As such, being a fatal signal, it also forces the scheduler to get to the part of running the process as soon as it can to get that actioned upon.

static void complete_signal(int sig, struct task_struct *p, enum pid_type type)
{
	struct signal_struct *signal = p->signal;
	struct task_struct *t;

	/*
	 * Now find a thread we can wake up to take the signal off the queue.
	 *
	 * If the main thread wants the signal, it gets first crack.
	 * Probably the least surprising to the average bear.
	 */
	if (wants_signal(sig, p))
		t = p;

        // ...

	/*
	 * The signal is already in the shared-pending queue.
	 * Tell the chosen thread to wake up and dequeue it.
	 */
	signal_wake_up(t, sig == SIGKILL);
	return;
}

(from https://elixir.bootlin.com/linux/v5.0.1/source/kernel/signal.c#L973)

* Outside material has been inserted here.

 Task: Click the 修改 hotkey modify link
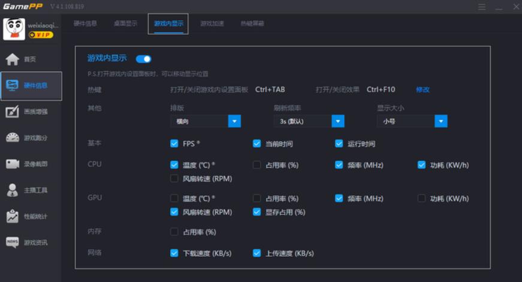(423, 90)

And, naturally, as the kernel always wants SIGKILLs to be caught, it hardcodes that SIGKILL should return true for wants_signal:

/*
 * Test if P wants to take SIG. 
 */
static inline bool wants_signal(int sig, struct task_struct *p)
{
	if (sigismember(&p->blocked, sig))
		return false;

	if (p->flags & PF_EXITING)
		return false;

	if (sig == SIGKILL)
		return true;

	if (task_is_stopped_or_traced(p))
		return false;

	return task_curr(p) || !signal_pending(p);
}

(from https://elixir.bootlin.com/linux/v5.0.1/source/kernel/signal.c#L956)

killing a frozen process

What's interesting to note from the above is that there's a very explicit condition when it comes to having a process being killed:

However, when a process is frozen (e.g., because it got to the FROZEN state via the freezer cgroup, or a hibernation triggered by a device), the task switches to the UNINTERRUPTIBLE state, where it'll not get the opportunity to be ever scheduled to run until it gets switched to another state, meaning that it'll not be killable until so.

Note that this is different from the case when a SIGSTOP is sent to a process, where the process is just put into a state that is still interruptible.